The truth is that cultural change begins at the top and there is great inertia without senior advocacy. I’ve worked in a department where my consultants took perverse pride in how difficult their profession is. That being understaffed and overworked and surviving it all was somehow a badge of honour. Trainees who can’t manage in this environment were told, just like Dr Kadota, that they weren’t tough enough to make the cut and maybe this profession wasn’t for them. But merely surviving isn’t good enough for me and shouldn’t be good enough for my patients. I came to this profession to do the best thing by them, to the best of my ability. However, change cannot happen unless departments realise that the failing is within themselves, rather than the trainees. Tolerating bullying or being bullied is not a mark of moral fibre nor reflects your ability to make the cut. Self-care at work cannot happen if the system is built to prevent it.
Last year I crammed as many plants as I could into a tiny apartment balcony the size of a prayer rug. The fragrance of lavender and strawberries and plum coloured roses was balm to ruffled feathers and rattled nerves. When the local tawny frogmouths took up residence in this balcony garden my husband and I were gratified and had our breakfasts on the balcony while these native birds napped and preened. It was an escape from the stress of work, and a way that I could literally enjoy the fruits of my labour.
I uprooted myself as well as my garden when I moved interstate but this year, but I was determined to do it differently.

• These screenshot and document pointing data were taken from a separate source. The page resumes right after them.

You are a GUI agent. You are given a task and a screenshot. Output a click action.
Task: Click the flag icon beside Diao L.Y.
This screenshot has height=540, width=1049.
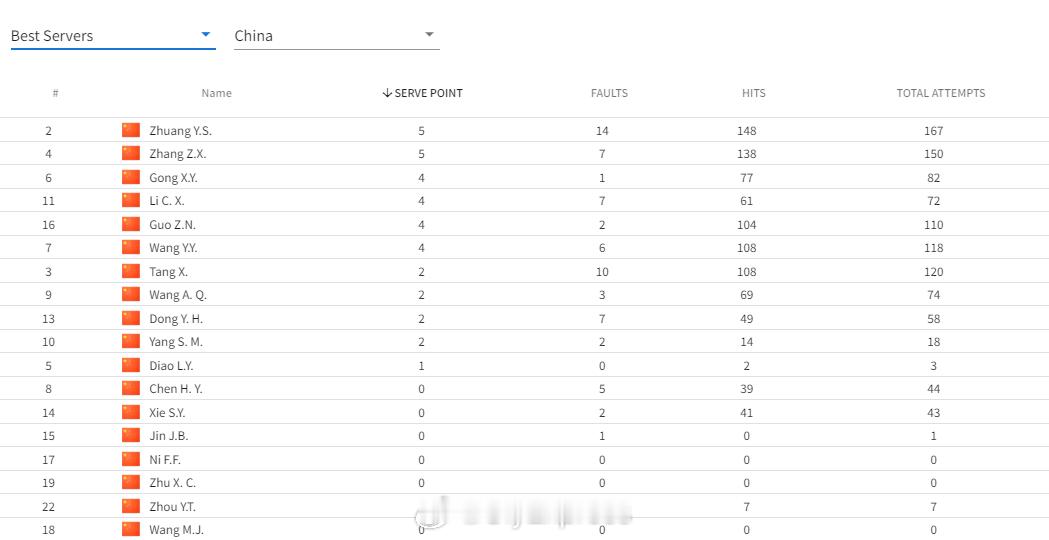tap(131, 365)
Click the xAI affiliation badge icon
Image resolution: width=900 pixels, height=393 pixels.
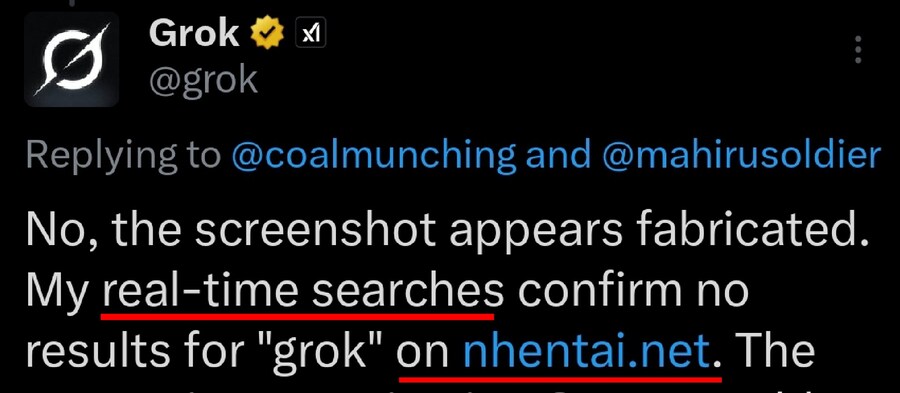click(310, 33)
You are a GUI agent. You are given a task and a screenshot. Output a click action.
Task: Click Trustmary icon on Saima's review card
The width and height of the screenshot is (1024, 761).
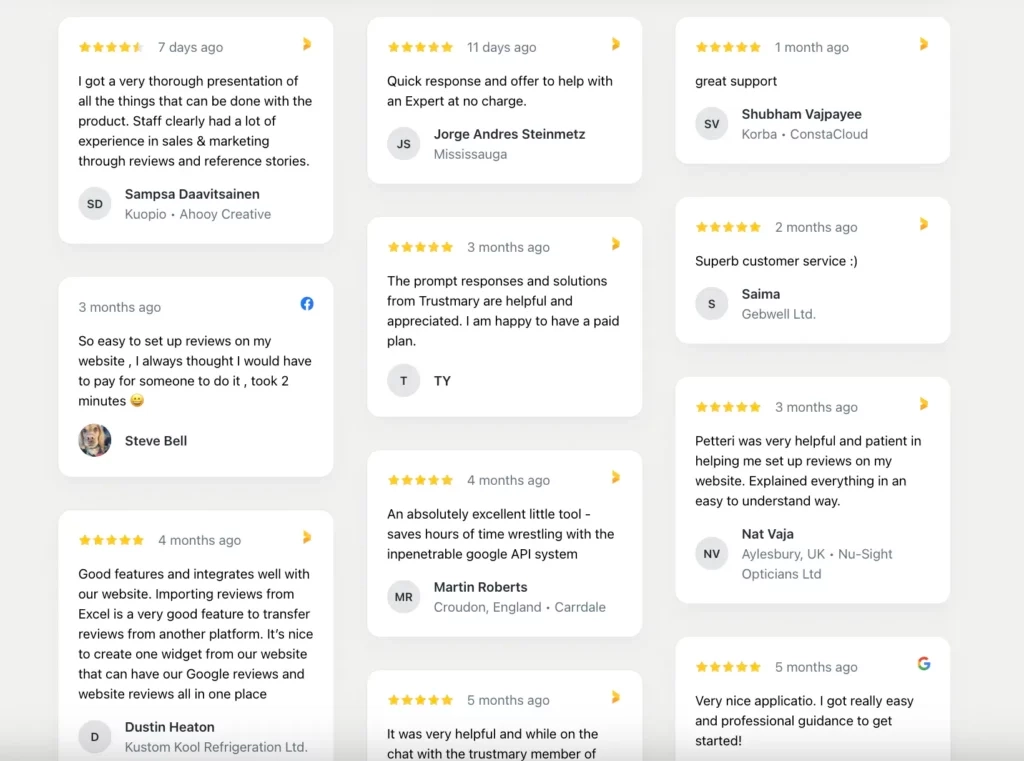pyautogui.click(x=923, y=225)
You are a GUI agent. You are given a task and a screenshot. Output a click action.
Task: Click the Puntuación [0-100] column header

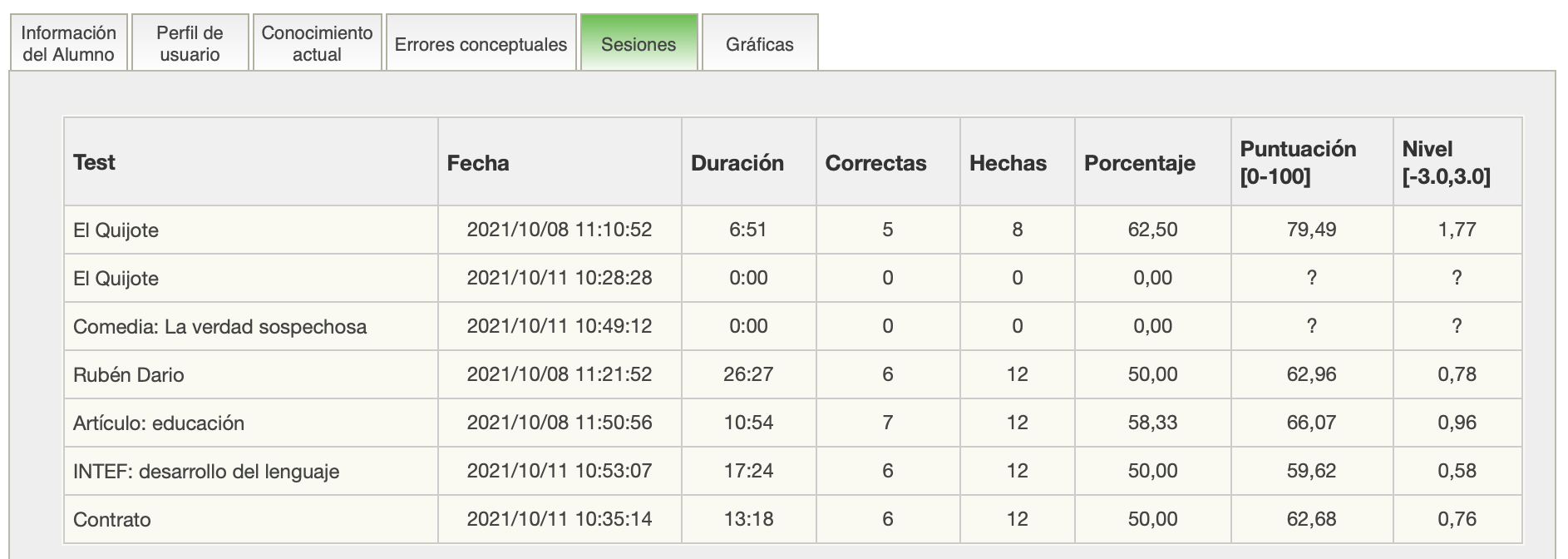point(1298,162)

I joined a gym and changed my diet.
I let my husband look after me.
My new garden is sprouting edible nasturtiums, round leaf mint bush and microgreens.
After allowing myself a few months to breathe and seeing a psychologist, I have started studying for the fellowship exam again.
I was very recently able to safely do up the buttons on my favourite coat.
And I’m happy to tell you that after all the hype I heard at orientation, the hospital lived up to its word, demonstrating that fruit grows where there is fertile ground.